Work to complete: Print the entries once more, unchanged.

*** Source records Section Begins ***

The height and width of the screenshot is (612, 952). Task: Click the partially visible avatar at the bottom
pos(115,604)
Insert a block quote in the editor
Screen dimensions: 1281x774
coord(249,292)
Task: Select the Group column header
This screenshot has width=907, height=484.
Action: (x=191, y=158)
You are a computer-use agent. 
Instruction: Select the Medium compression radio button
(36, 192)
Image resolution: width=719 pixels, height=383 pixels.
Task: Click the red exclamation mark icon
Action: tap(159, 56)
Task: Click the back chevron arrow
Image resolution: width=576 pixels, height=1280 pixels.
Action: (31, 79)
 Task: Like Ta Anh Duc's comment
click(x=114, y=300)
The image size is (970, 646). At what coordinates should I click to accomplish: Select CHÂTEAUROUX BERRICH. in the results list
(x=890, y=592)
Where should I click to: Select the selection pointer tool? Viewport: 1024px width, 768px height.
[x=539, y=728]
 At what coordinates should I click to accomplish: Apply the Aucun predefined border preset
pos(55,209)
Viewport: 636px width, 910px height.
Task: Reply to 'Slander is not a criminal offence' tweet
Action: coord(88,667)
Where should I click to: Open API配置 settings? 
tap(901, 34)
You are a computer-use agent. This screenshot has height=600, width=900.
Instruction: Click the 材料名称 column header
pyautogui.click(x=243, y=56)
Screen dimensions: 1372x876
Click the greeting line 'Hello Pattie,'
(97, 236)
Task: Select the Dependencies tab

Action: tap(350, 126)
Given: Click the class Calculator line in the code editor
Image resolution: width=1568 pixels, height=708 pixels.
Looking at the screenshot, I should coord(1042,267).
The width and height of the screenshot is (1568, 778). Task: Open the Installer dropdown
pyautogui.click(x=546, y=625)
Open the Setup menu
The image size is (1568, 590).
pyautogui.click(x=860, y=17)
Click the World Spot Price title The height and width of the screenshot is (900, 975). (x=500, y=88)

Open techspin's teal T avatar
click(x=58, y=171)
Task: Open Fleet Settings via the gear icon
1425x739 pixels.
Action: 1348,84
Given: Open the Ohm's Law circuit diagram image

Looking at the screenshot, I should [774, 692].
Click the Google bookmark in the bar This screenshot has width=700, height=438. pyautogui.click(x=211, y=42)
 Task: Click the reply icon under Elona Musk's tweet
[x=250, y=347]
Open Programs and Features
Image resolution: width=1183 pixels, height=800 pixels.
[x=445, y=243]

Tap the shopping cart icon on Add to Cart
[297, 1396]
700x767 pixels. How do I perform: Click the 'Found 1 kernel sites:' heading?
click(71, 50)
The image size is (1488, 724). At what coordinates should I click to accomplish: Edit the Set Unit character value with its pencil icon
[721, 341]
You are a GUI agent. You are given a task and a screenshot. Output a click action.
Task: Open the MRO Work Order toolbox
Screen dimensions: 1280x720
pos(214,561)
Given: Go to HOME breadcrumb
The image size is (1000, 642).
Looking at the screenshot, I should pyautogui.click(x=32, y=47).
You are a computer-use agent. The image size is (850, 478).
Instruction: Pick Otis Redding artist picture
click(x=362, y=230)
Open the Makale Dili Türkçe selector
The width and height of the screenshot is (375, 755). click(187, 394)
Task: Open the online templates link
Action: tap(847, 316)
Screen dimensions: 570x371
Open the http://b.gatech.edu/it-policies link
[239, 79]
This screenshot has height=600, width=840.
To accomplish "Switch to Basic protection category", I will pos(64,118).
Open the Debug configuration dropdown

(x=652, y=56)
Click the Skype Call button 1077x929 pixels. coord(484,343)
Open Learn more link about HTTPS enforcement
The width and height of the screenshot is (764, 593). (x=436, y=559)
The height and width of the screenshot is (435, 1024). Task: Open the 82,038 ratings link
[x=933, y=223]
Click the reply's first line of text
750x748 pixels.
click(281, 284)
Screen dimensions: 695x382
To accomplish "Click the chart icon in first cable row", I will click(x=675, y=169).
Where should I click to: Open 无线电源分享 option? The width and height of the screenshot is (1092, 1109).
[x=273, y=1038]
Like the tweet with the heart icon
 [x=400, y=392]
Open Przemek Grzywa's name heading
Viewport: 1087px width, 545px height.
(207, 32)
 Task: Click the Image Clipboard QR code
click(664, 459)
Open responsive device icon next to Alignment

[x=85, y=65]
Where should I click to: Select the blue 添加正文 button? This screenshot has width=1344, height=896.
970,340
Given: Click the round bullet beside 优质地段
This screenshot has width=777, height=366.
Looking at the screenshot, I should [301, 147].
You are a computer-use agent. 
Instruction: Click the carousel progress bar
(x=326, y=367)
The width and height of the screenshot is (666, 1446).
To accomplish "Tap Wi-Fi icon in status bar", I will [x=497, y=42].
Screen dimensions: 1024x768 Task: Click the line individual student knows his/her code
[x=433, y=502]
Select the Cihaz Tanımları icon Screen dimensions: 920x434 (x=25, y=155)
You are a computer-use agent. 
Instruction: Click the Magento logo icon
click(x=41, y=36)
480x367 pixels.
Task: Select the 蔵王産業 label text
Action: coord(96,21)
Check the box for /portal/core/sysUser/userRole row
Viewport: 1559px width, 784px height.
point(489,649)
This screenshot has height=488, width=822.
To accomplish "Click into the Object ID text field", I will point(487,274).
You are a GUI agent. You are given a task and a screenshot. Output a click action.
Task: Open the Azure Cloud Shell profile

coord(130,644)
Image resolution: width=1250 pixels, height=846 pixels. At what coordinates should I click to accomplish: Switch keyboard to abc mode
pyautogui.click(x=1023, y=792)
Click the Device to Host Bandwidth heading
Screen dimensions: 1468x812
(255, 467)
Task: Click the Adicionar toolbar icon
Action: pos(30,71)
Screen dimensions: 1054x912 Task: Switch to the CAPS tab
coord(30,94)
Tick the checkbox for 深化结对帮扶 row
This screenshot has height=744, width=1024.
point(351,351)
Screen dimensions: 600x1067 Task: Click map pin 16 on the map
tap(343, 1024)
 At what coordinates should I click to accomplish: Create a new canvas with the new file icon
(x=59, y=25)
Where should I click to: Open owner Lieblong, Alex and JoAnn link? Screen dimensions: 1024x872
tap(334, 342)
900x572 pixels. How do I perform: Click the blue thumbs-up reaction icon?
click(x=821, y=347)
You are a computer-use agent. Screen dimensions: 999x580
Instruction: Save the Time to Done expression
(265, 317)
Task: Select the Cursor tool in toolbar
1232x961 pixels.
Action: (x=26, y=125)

*** Source records Section Ends ***

Reply:
The height and width of the screenshot is (612, 952). Task: Click the partially visible avatar at the bottom
pos(115,604)
Insert a block quote in the editor
Screen dimensions: 1281x774
coord(249,292)
Task: Select the Group column header
This screenshot has width=907, height=484.
Action: (x=191, y=158)
You are a computer-use agent. 
Instruction: Select the Medium compression radio button
(36, 192)
Image resolution: width=719 pixels, height=383 pixels.
Task: Click the red exclamation mark icon
Action: tap(159, 56)
Task: Click the back chevron arrow
Image resolution: width=576 pixels, height=1280 pixels.
Action: (31, 79)
 Task: Like Ta Anh Duc's comment
click(x=114, y=300)
The image size is (970, 646). At what coordinates should I click to accomplish: Select CHÂTEAUROUX BERRICH. in the results list
(x=890, y=592)
Where should I click to: Select the selection pointer tool? Viewport: 1024px width, 768px height.
[x=539, y=728]
 At what coordinates should I click to accomplish: Apply the Aucun predefined border preset
pos(55,209)
Viewport: 636px width, 910px height.
Task: Reply to 'Slander is not a criminal offence' tweet
Action: coord(88,667)
Where should I click to: Open API配置 settings? 
tap(901, 34)
You are a computer-use agent. This screenshot has height=600, width=900.
Instruction: Click the 材料名称 column header
pyautogui.click(x=243, y=56)
Screen dimensions: 1372x876
Click the greeting line 'Hello Pattie,'
(97, 236)
Task: Select the Dependencies tab

Action: tap(350, 126)
Given: Click the class Calculator line in the code editor
Image resolution: width=1568 pixels, height=708 pixels.
Looking at the screenshot, I should coord(1042,267).
The width and height of the screenshot is (1568, 778). Task: Open the Installer dropdown
pyautogui.click(x=546, y=625)
Open the Setup menu
The image size is (1568, 590).
pyautogui.click(x=860, y=17)
Click the World Spot Price title The height and width of the screenshot is (900, 975). (x=500, y=88)

Open techspin's teal T avatar
click(x=58, y=171)
Task: Open Fleet Settings via the gear icon
1425x739 pixels.
Action: 1348,84
Given: Open the Ohm's Law circuit diagram image

Looking at the screenshot, I should [774, 692].
Click the Google bookmark in the bar This screenshot has width=700, height=438. pyautogui.click(x=211, y=42)
 Task: Click the reply icon under Elona Musk's tweet
[x=250, y=347]
Open Programs and Features
Image resolution: width=1183 pixels, height=800 pixels.
[x=445, y=243]

Tap the shopping cart icon on Add to Cart
[297, 1396]
700x767 pixels. How do I perform: Click the 'Found 1 kernel sites:' heading?
click(71, 50)
The image size is (1488, 724). At what coordinates should I click to accomplish: Edit the Set Unit character value with its pencil icon
[721, 341]
You are a GUI agent. You are given a task and a screenshot. Output a click action.
Task: Open the MRO Work Order toolbox
Screen dimensions: 1280x720
pos(214,561)
Given: Go to HOME breadcrumb
The image size is (1000, 642).
Looking at the screenshot, I should pyautogui.click(x=32, y=47).
You are a computer-use agent. The image size is (850, 478).
Instruction: Pick Otis Redding artist picture
click(x=362, y=230)
Open the Makale Dili Türkçe selector
The width and height of the screenshot is (375, 755). click(187, 394)
Task: Open the online templates link
Action: tap(847, 316)
Screen dimensions: 570x371
Open the http://b.gatech.edu/it-policies link
[239, 79]
This screenshot has height=600, width=840.
To accomplish "Switch to Basic protection category", I will pos(64,118).
Open the Debug configuration dropdown

(x=652, y=56)
Click the Skype Call button 1077x929 pixels. coord(484,343)
Open Learn more link about HTTPS enforcement
The width and height of the screenshot is (764, 593). (x=436, y=559)
The height and width of the screenshot is (435, 1024). Task: Open the 82,038 ratings link
[x=933, y=223]
Click the reply's first line of text
750x748 pixels.
click(281, 284)
Screen dimensions: 695x382
To accomplish "Click the chart icon in first cable row", I will click(x=675, y=169).
Where should I click to: Open 无线电源分享 option? The width and height of the screenshot is (1092, 1109).
[x=273, y=1038]
Like the tweet with the heart icon
 [x=400, y=392]
Open Przemek Grzywa's name heading
Viewport: 1087px width, 545px height.
(207, 32)
 Task: Click the Image Clipboard QR code
click(664, 459)
Open responsive device icon next to Alignment

[x=85, y=65]
Where should I click to: Select the blue 添加正文 button? This screenshot has width=1344, height=896.
970,340
Given: Click the round bullet beside 优质地段
This screenshot has width=777, height=366.
Looking at the screenshot, I should [301, 147].
You are a computer-use agent. 
Instruction: Click the carousel progress bar
(x=326, y=367)
The width and height of the screenshot is (666, 1446).
To accomplish "Tap Wi-Fi icon in status bar", I will [x=497, y=42].
Screen dimensions: 1024x768 Task: Click the line individual student knows his/her code
[x=433, y=502]
Select the Cihaz Tanımları icon Screen dimensions: 920x434 (x=25, y=155)
You are a computer-use agent. 
Instruction: Click the Magento logo icon
click(x=41, y=36)
480x367 pixels.
Task: Select the 蔵王産業 label text
Action: coord(96,21)
Check the box for /portal/core/sysUser/userRole row
Viewport: 1559px width, 784px height.
point(489,649)
This screenshot has height=488, width=822.
To accomplish "Click into the Object ID text field", I will point(487,274).
You are a GUI agent. You are given a task and a screenshot. Output a click action.
Task: Open the Azure Cloud Shell profile

coord(130,644)
Image resolution: width=1250 pixels, height=846 pixels. At what coordinates should I click to accomplish: Switch keyboard to abc mode
pyautogui.click(x=1023, y=792)
Click the Device to Host Bandwidth heading
Screen dimensions: 1468x812
(255, 467)
Task: Click the Adicionar toolbar icon
Action: pos(30,71)
Screen dimensions: 1054x912 Task: Switch to the CAPS tab
coord(30,94)
Tick the checkbox for 深化结对帮扶 row
This screenshot has height=744, width=1024.
point(351,351)
Screen dimensions: 600x1067 Task: Click map pin 16 on the map
tap(343, 1024)
 At what coordinates should I click to accomplish: Create a new canvas with the new file icon
(x=59, y=25)
Where should I click to: Open owner Lieblong, Alex and JoAnn link? Screen dimensions: 1024x872
tap(334, 342)
900x572 pixels. How do I perform: Click the blue thumbs-up reaction icon?
click(x=821, y=347)
You are a computer-use agent. Screen dimensions: 999x580
Instruction: Save the Time to Done expression
(265, 317)
Task: Select the Cursor tool in toolbar
1232x961 pixels.
Action: (x=26, y=125)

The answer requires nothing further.